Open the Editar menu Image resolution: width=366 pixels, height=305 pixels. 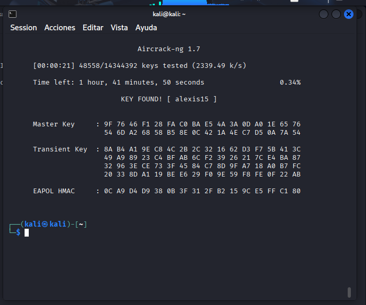tap(93, 28)
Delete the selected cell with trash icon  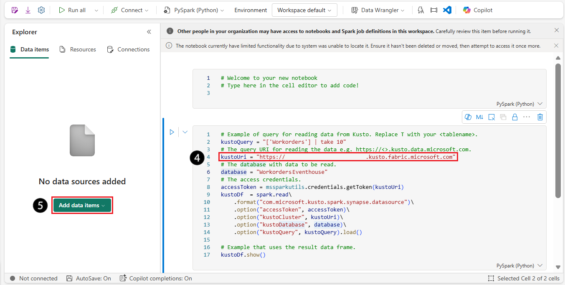pyautogui.click(x=540, y=117)
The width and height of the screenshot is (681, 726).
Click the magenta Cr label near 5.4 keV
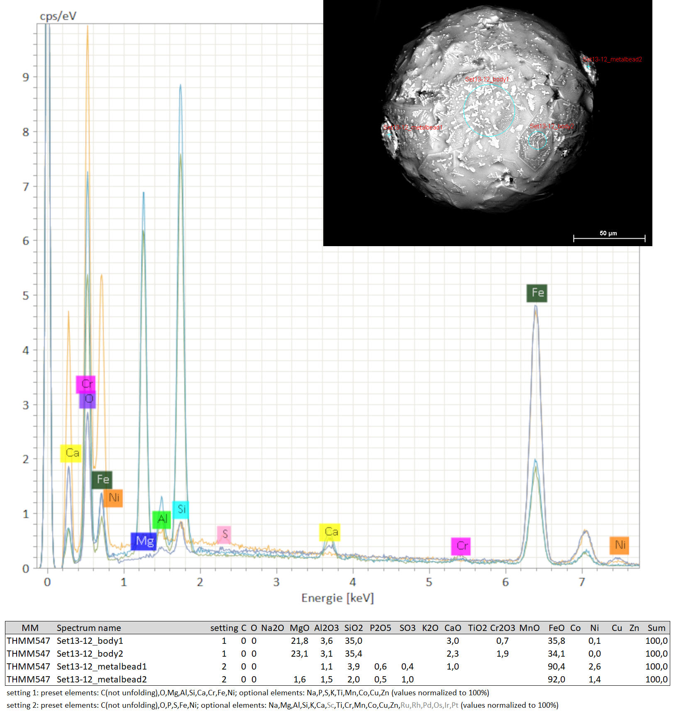click(461, 546)
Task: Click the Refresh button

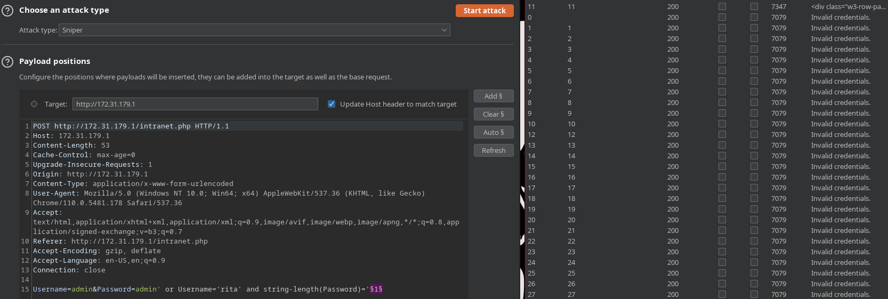Action: tap(493, 150)
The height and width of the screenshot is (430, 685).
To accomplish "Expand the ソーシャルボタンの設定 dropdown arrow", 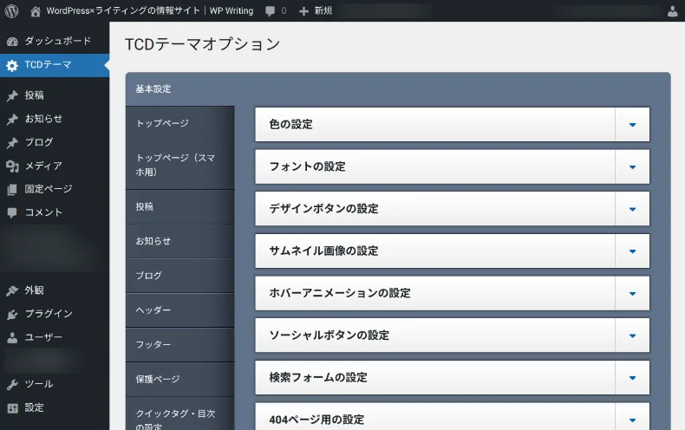I will [632, 336].
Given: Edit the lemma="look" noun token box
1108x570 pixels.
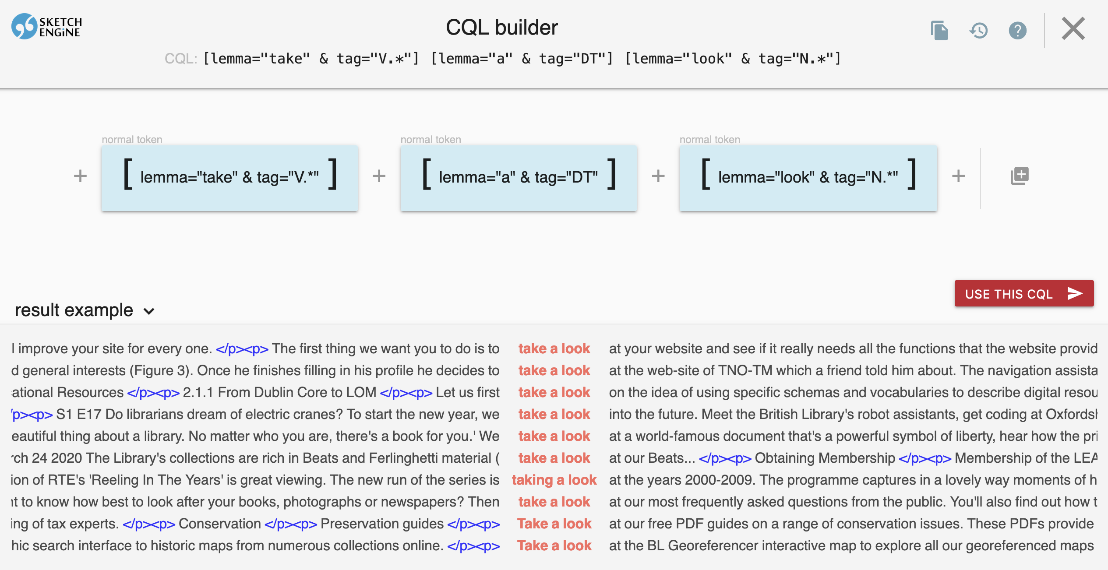Looking at the screenshot, I should tap(808, 177).
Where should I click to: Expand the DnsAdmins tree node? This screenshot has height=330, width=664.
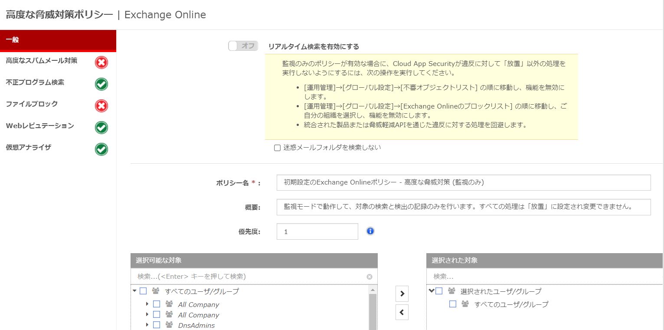[147, 325]
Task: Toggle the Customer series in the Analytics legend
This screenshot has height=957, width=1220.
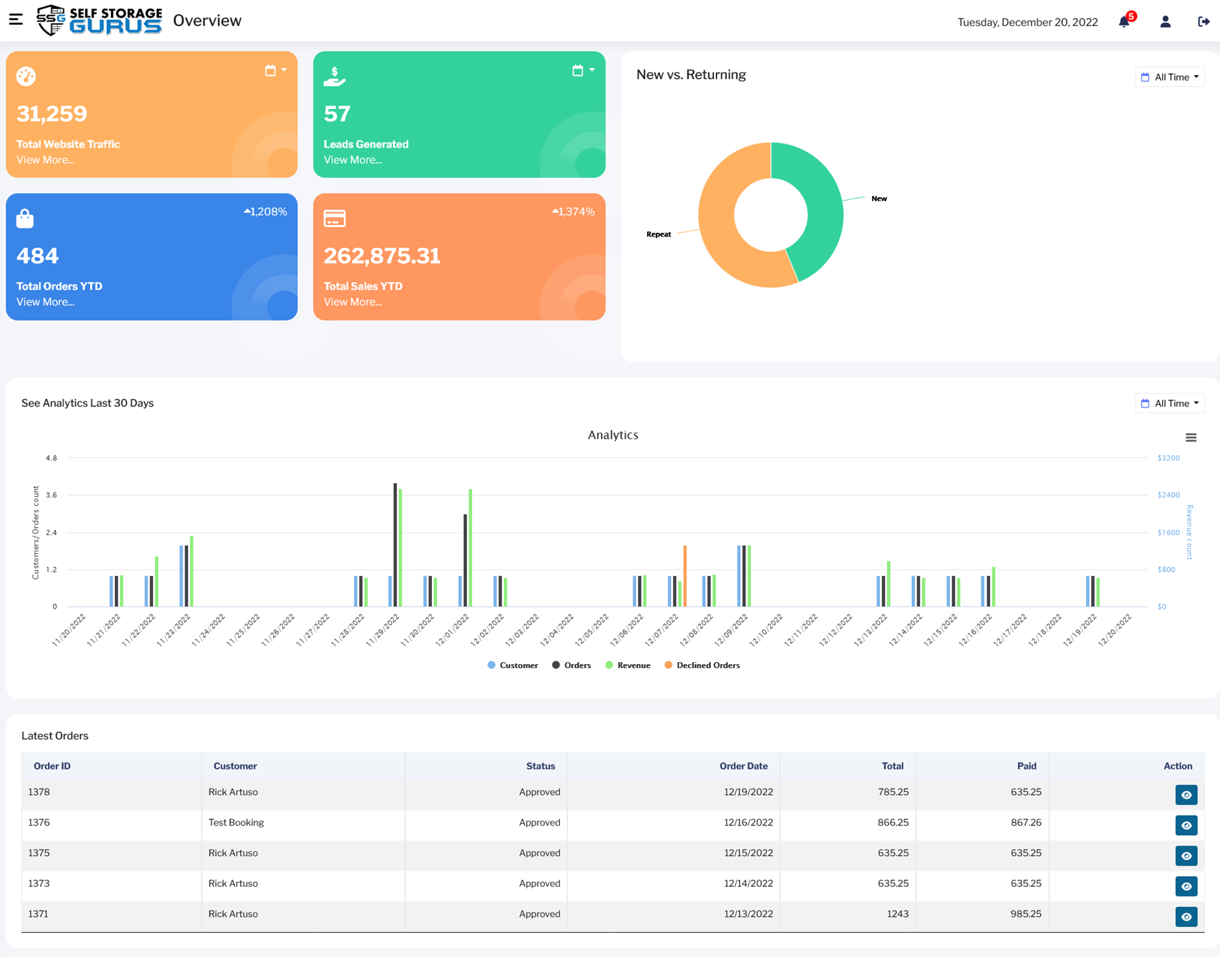Action: pyautogui.click(x=513, y=665)
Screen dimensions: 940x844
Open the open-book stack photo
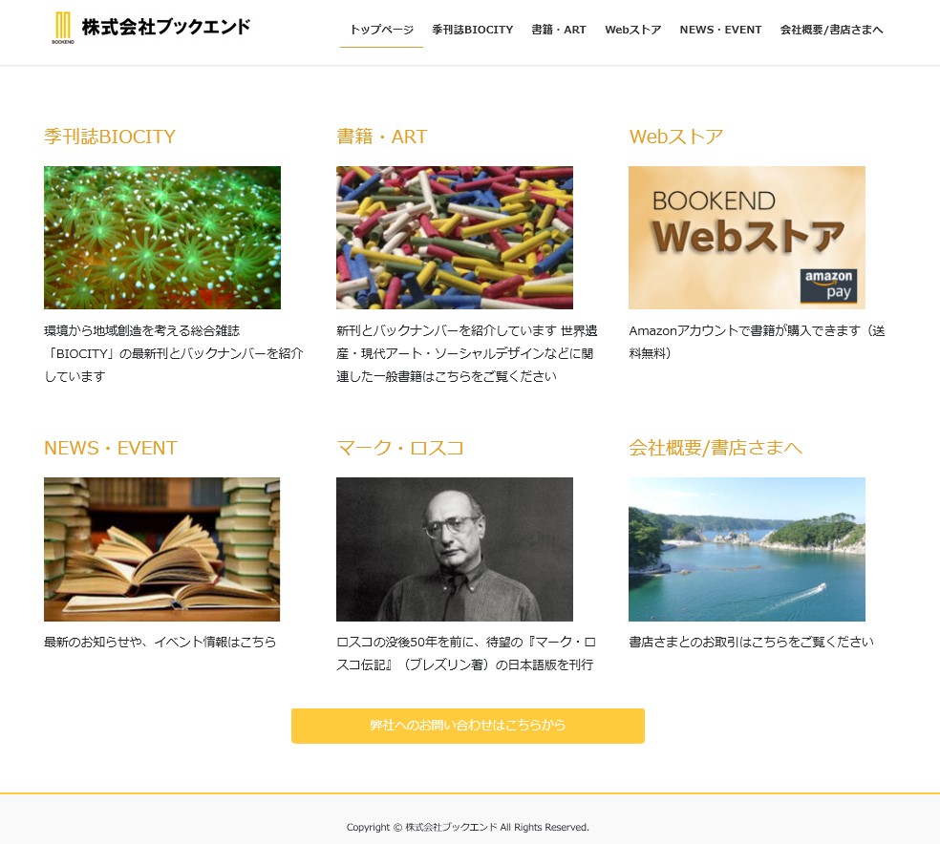click(161, 549)
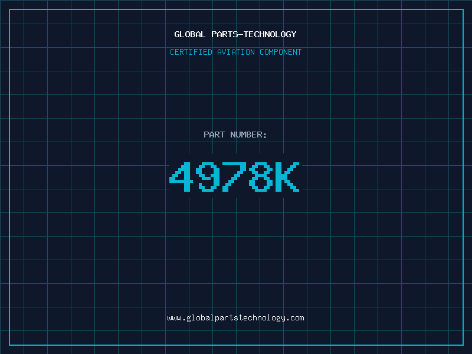This screenshot has height=354, width=472.
Task: Click the digit 8 in part number
Action: [x=261, y=176]
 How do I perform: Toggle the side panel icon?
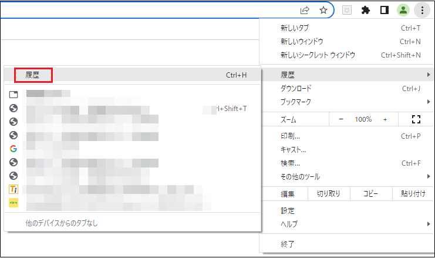click(384, 10)
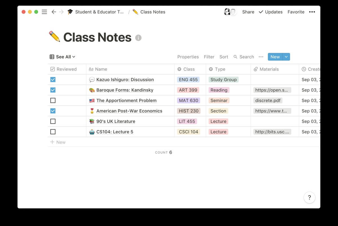
Task: Click the Share button
Action: tap(248, 12)
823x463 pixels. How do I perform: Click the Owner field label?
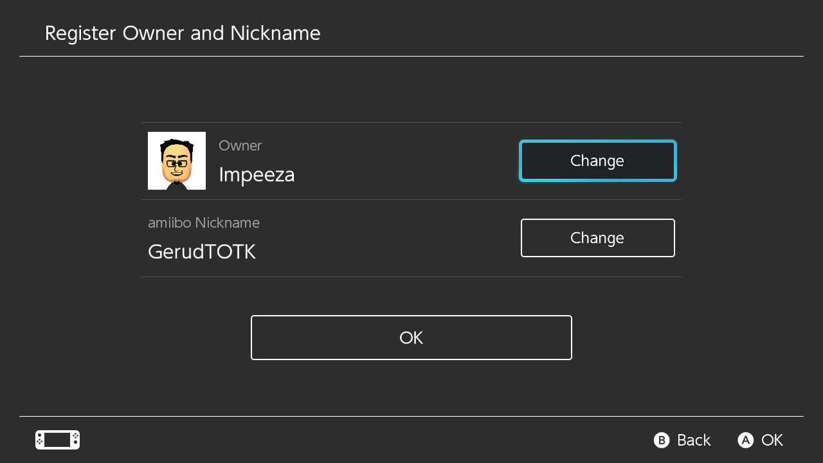click(240, 146)
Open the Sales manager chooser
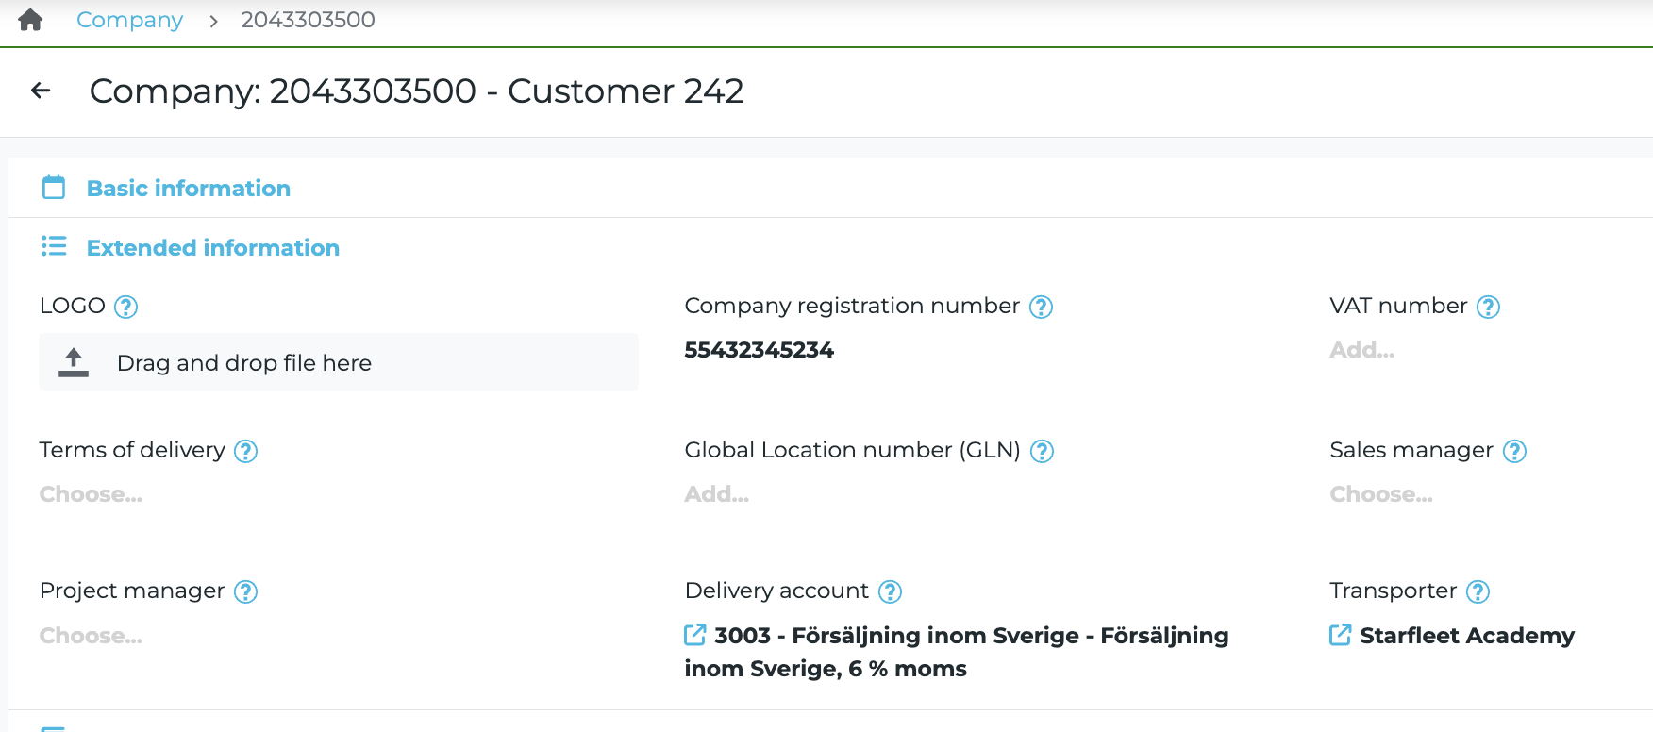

### WHAT YOU ARE ASKED TO DO
Copy the records word for word, from the line with "Screen dimensions: 940x844" up to and including the last line. Leave the pictures out.

### COMPLETED TASK
Screen dimensions: 940x844
Open the open-book stack photo
click(161, 549)
This screenshot has height=354, width=472.
Task: Click the digit 8 in part number
Action: [x=261, y=176]
 How do I perform: Toggle the side panel icon?
click(384, 10)
Task: Click the Share button
Action: tap(248, 12)
823x463 pixels. How do I perform: Click the Owner field label?
click(240, 146)
Open the Sales manager chooser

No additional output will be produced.